MATERIALS PROVIDED:
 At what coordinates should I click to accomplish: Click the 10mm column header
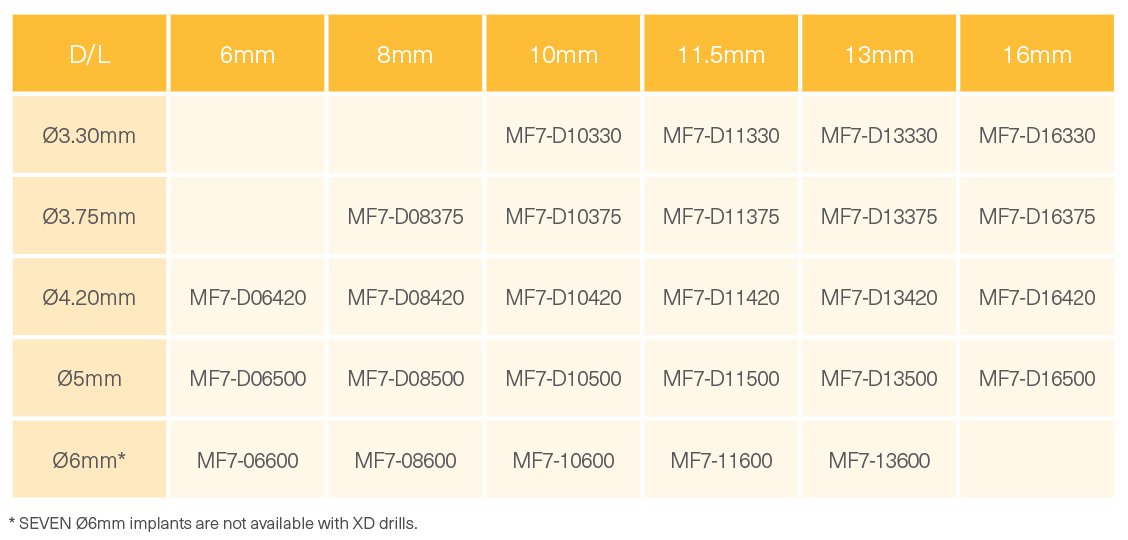[563, 54]
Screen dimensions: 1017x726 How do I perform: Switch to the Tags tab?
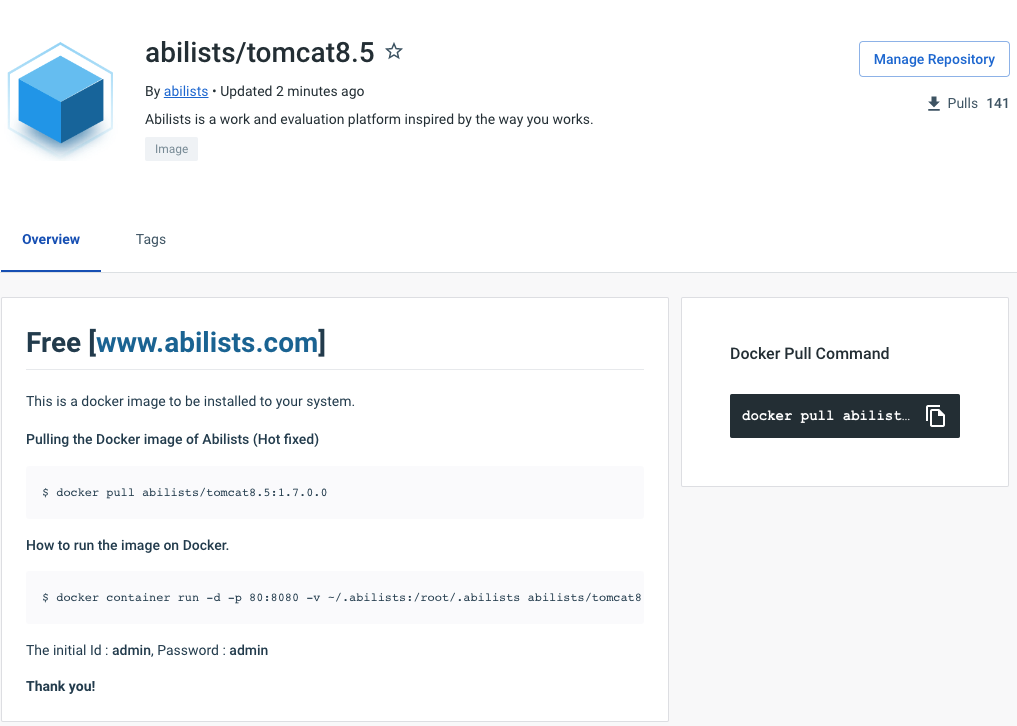(150, 239)
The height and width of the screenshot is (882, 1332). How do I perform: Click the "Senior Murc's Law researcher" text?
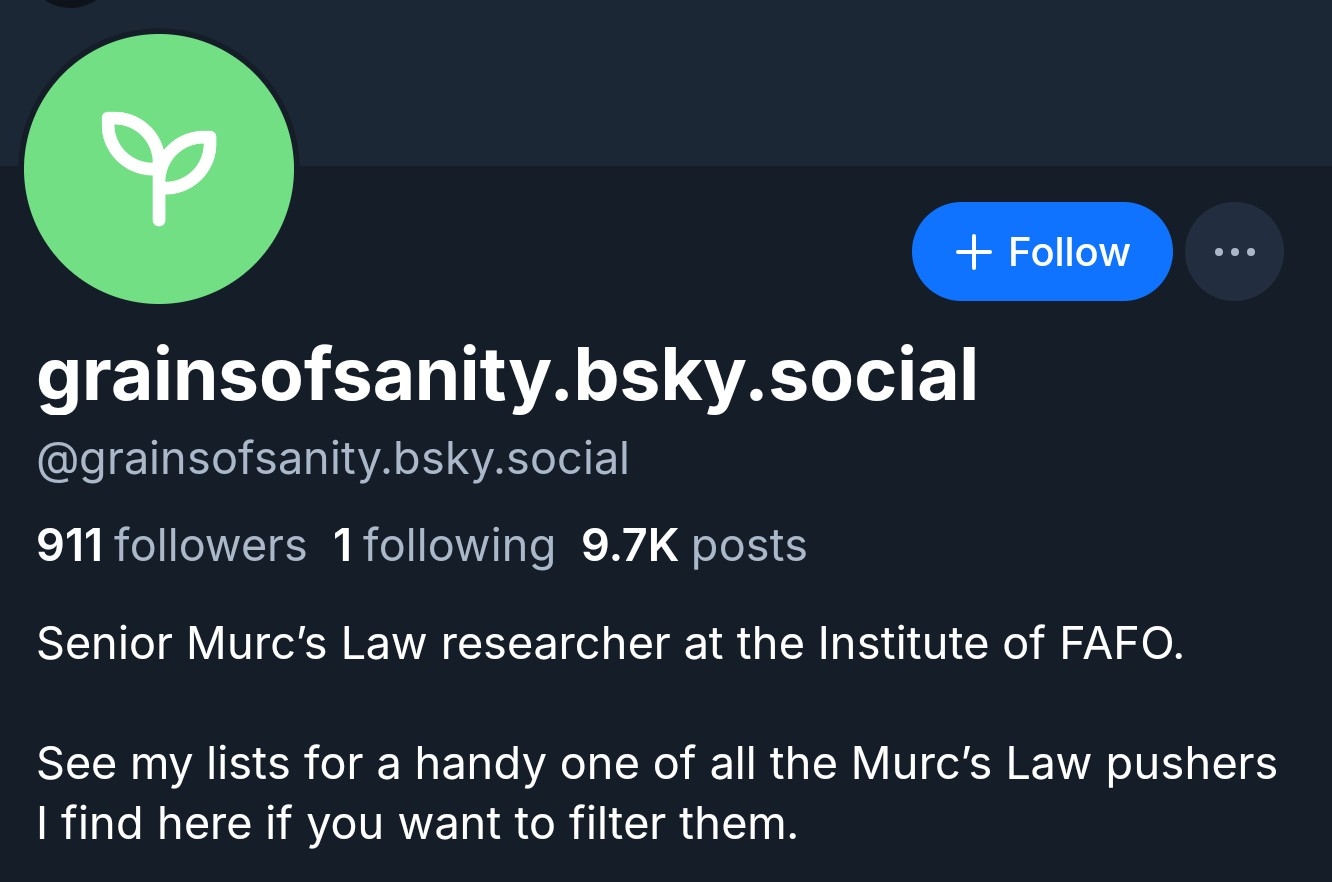(355, 644)
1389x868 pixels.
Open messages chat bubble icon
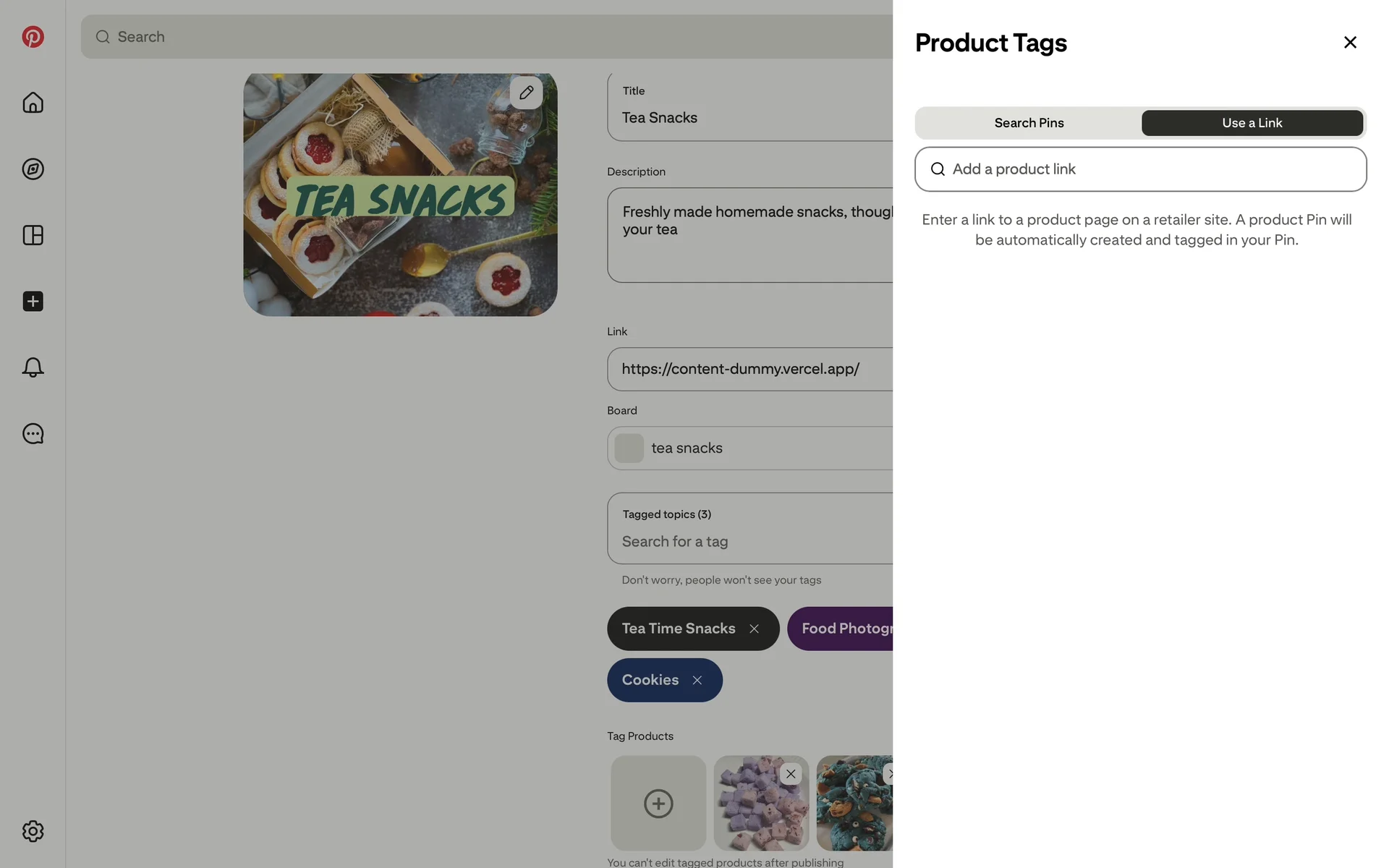[33, 434]
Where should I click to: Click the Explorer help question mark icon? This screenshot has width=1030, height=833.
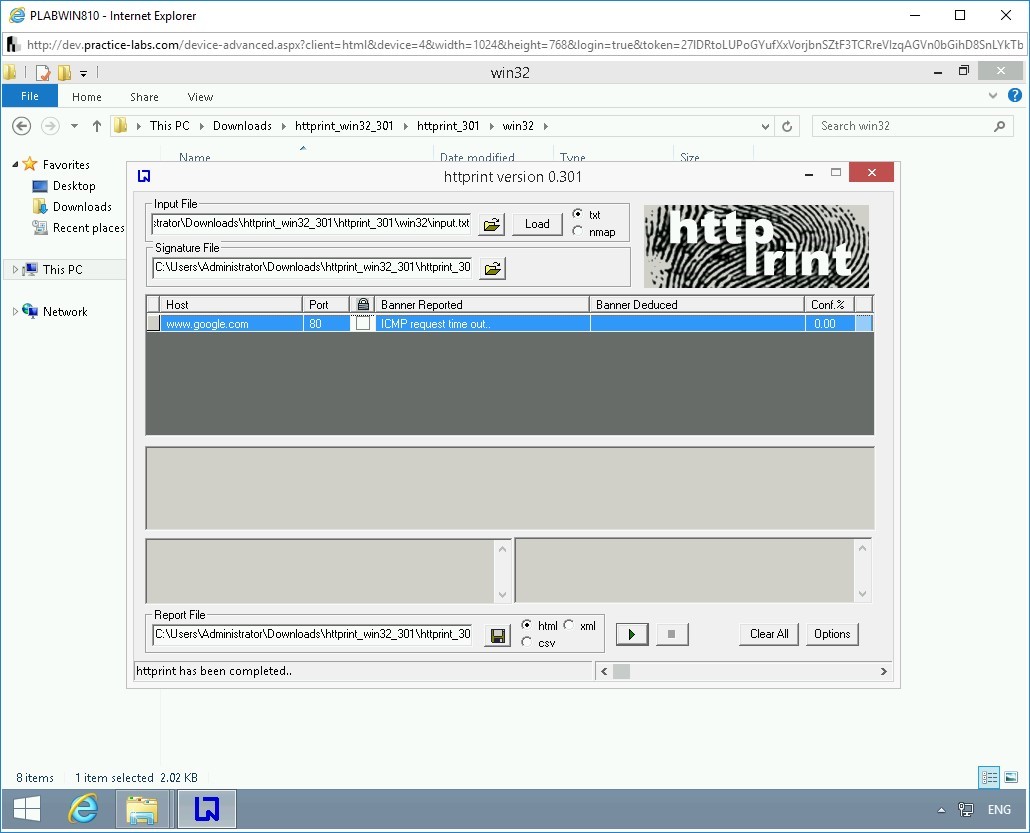[x=1015, y=96]
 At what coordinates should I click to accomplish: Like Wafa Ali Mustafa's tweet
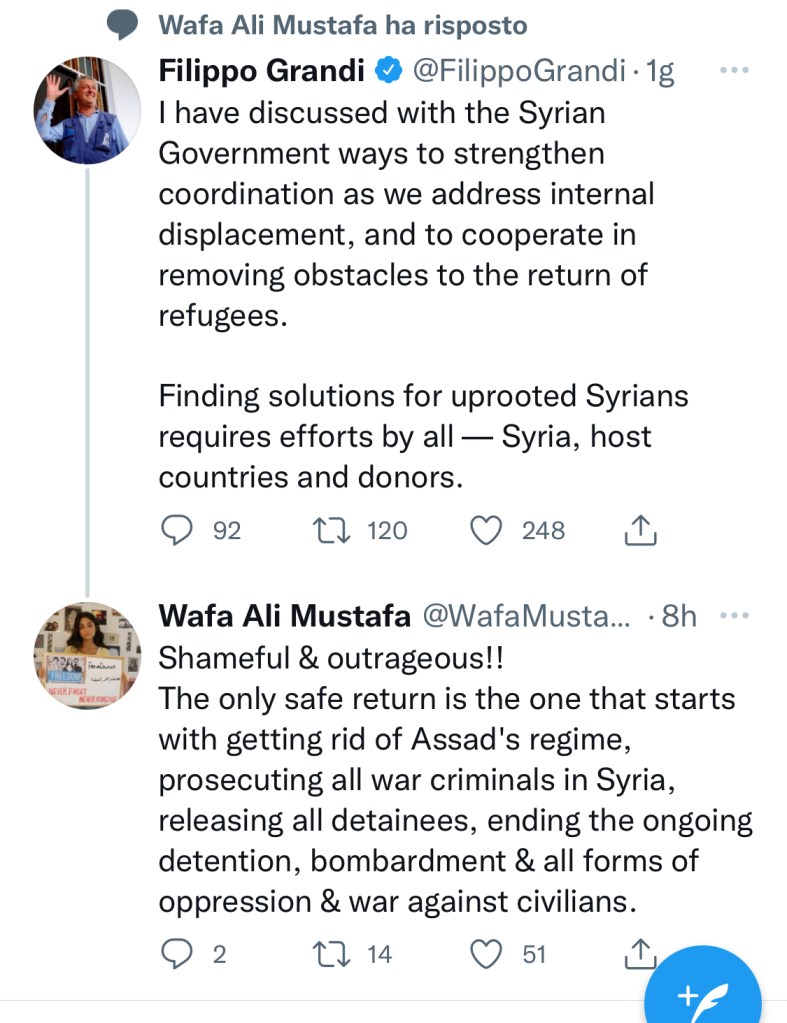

WHAT IS EXPECTED: All of the data above should be quoted exactly, except for the pictures.

RESPONSE:
 At what coordinates should I click to accomplish: Click the 10mm column header
[563, 54]
Screen dimensions: 1017x726 How do I perform: Switch to the Tags tab?
(150, 239)
The height and width of the screenshot is (882, 1332). How do I perform: Click the "Senior Murc's Law researcher" text?
(355, 644)
1389x868 pixels.
Open messages chat bubble icon
[33, 434]
Where should I click to: Click the Explorer help question mark icon? This screenshot has width=1030, height=833.
[x=1015, y=96]
 At what coordinates should I click to accomplish: Like Wafa Ali Mustafa's tweet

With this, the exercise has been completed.